To expedite getting started an embedded SQLite database is configured for use when creating a Senzing project. SQLite is easy to evaluate with, for production systems an enterprise level RDBMS such as Postgres would be used. For additional information see Technical - Database.

Installing Senzing - Debian Based Distributions

Add APT repository

Add and enable the Senzing beta APT repository to the currently configured list managed by apt. This only need to be completed once.

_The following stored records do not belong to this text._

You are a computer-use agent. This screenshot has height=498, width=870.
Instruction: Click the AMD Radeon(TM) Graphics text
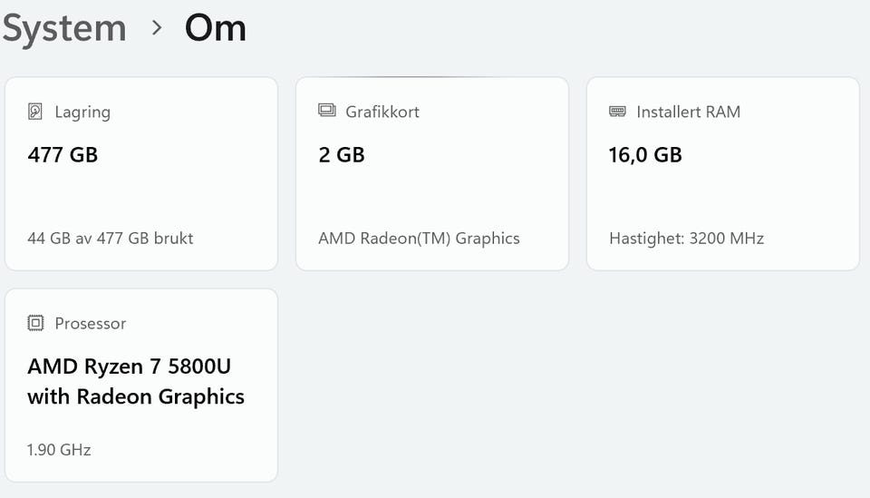pyautogui.click(x=419, y=239)
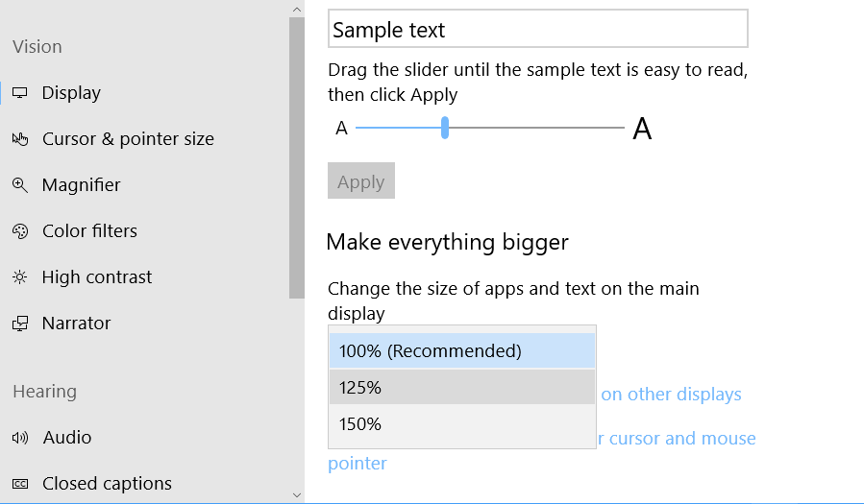Click the Color filters palette icon
Screen dimensions: 864x504
pyautogui.click(x=20, y=231)
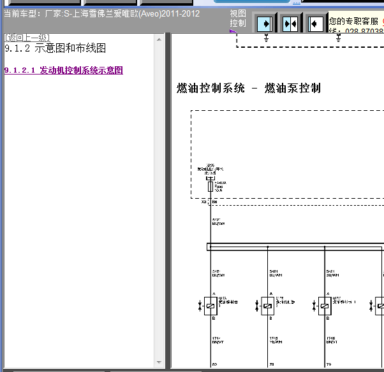The width and height of the screenshot is (384, 372).
Task: Click the fuse symbol in the dashed box
Action: coord(210,187)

sudo apt install apt-transport-https

wget https://senzing-beta-apt.s3.amazonaws.com/senzingbetarepo_2.0.1-1_all.deb

sudo apt install ./senzingbetarepo_2.0.1-1_all.deb

sudo apt update

Install package

Info

The latest version of Senzing can now be installed. As part of the installation you will be asked to accept the End User License Agreement (EULA).

sudo apt update

sudo apt install senzingsdk-poc

Installing Senzing - Red Hat Based Distributions

Add YUM repository

Add and enable the Senzing beta YUM repository to the currently configured list managed by yum. This step only needs to be completed once.

sudo yum install https://senzing-beta-yum.s3.amazonaws.com/senzingbetarepo-2.0.1-1.noarch.rpm

Install package

The latest version of Senzing can now be installed.

Info

The latest version of Senzing can now be installed. As part of the installation you will be asked to accept the End User License Agreement (EULA).

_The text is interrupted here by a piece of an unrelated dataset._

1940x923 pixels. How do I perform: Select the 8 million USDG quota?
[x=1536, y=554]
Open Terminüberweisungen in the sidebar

sudo yum install senzingsdk-poc

Tip

During the first installation of Senzing to a system you will also be prompted to accept the Senzing public key. Accepting the prompt imports the public key to verify future installations come from Senzing.

Retrieving key from https://senzing-production-yum.s3.amazonaws.com/senzing-production.key
Importing GPG key 0xD99E309D:
 Userid : "Senzing, Inc. <buildmgr@senzing.com>"
 Fingerprint: e38c a28c f7ab 06d5 120b bda7 4f67 bf4d d99e 309d
 From : https://senzing-production-yum.s3.amazonaws.com/senzing-production.key
Is this ok [y/N]: y

Create a Senzing Project

To begin using Senzing, first create a project. This deploys an instance of Senzing into a specified path. The project folder must not already exist and will be created by the /opt/senzing/er/bin/sz_create_project utility.

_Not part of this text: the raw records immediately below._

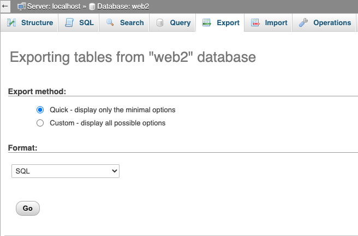Open the Format dropdown showing SQL
This screenshot has height=236, width=358.
pyautogui.click(x=65, y=171)
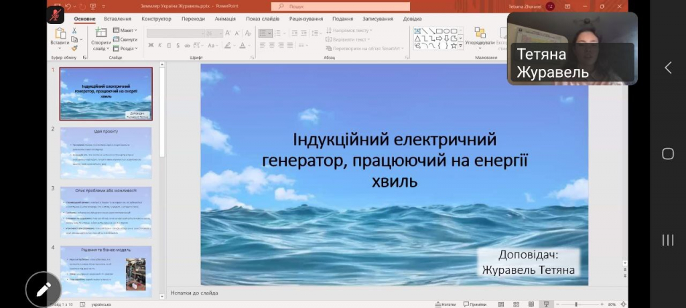Open the Layout (Макет) dropdown
Viewport: 686px width, 308px height.
point(125,30)
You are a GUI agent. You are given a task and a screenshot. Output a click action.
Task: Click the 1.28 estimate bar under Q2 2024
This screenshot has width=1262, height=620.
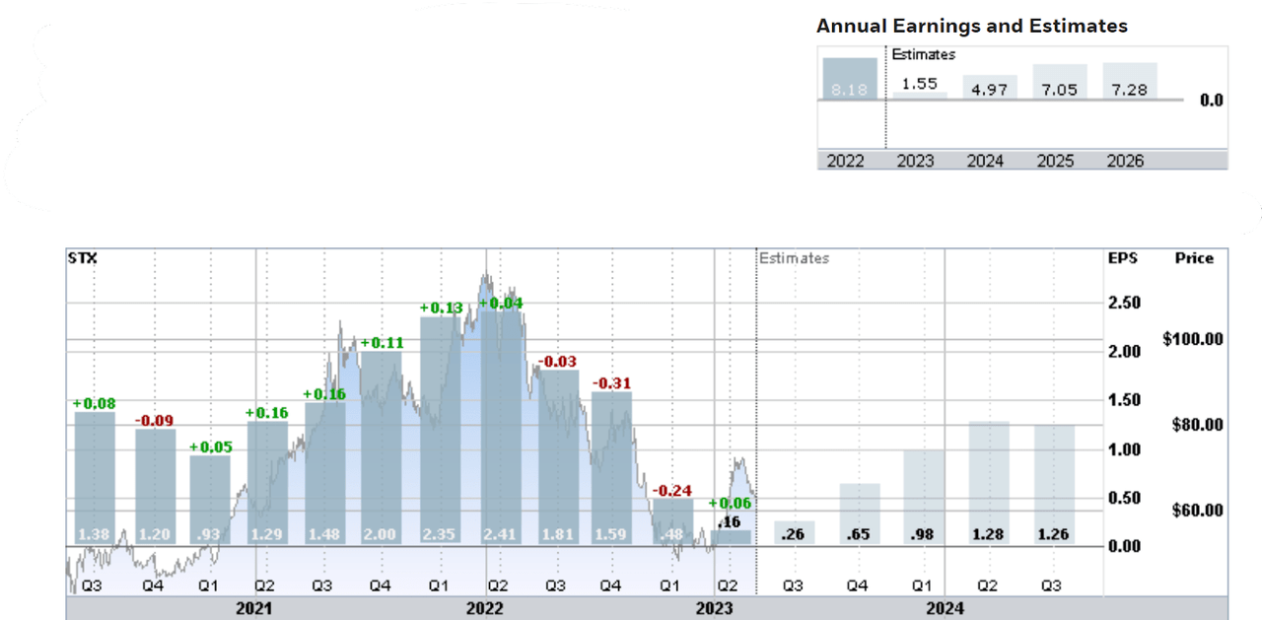point(987,483)
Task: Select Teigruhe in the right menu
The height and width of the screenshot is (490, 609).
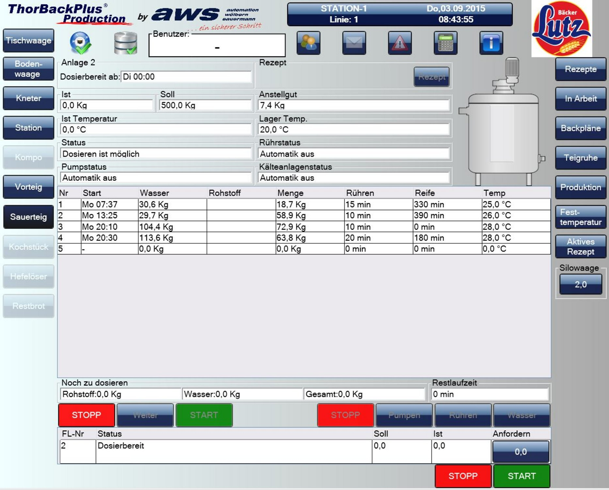Action: [580, 158]
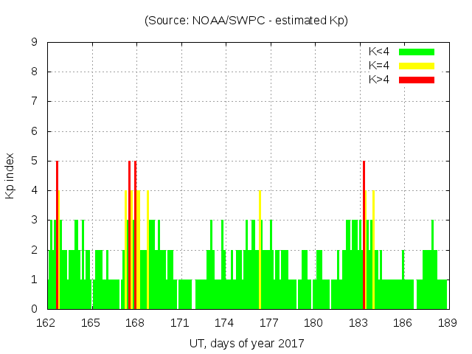Click the isolated yellow bar near day 176
Viewport: 472px width, 354px height.
pos(260,251)
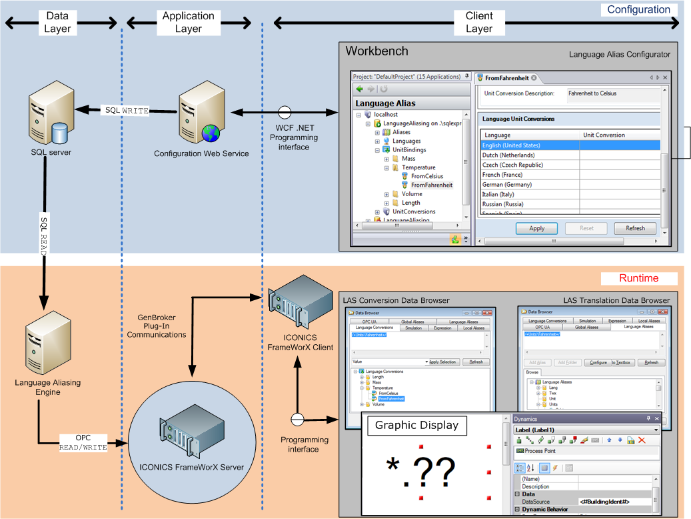Select the FromFahrenheit tab in Workbench
691x519 pixels.
pyautogui.click(x=506, y=77)
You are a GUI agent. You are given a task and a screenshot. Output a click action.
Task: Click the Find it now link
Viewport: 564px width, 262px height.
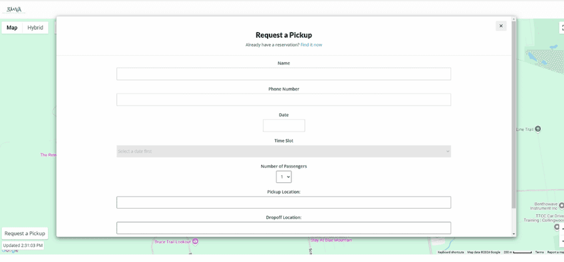(x=311, y=45)
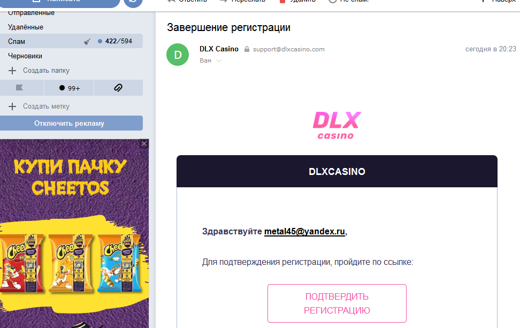The image size is (520, 328).
Task: Click the DLX Casino sender name
Action: (x=219, y=49)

/opt/senzing/er/bin/sz_create_project <project_path>

Creating and using projects provides independent and isolated instances of Senzing. Projects can be upgraded from prior Senzing versions.

For example, the following command creates the Senzing project in your current users home path in a new directory named senzingv4beta:

/opt/senzing/er/bin/sz_create_project ~/senzingv4beta

Configure Environment

To utilize your new project, environment variables need to be set indicating where to find resources for the project. The setupEnv script is project dependent and needs to be run whenever you are working with a project, for example between logging in and out of shell sessions. To setup the environment, change to your project directory and source the setupEnv file.

cd <project_path>

source setupEnv

Info

<project_path> refers to the path specified with the /opt/senzing/er/bin/sz_create_project command when creating a project.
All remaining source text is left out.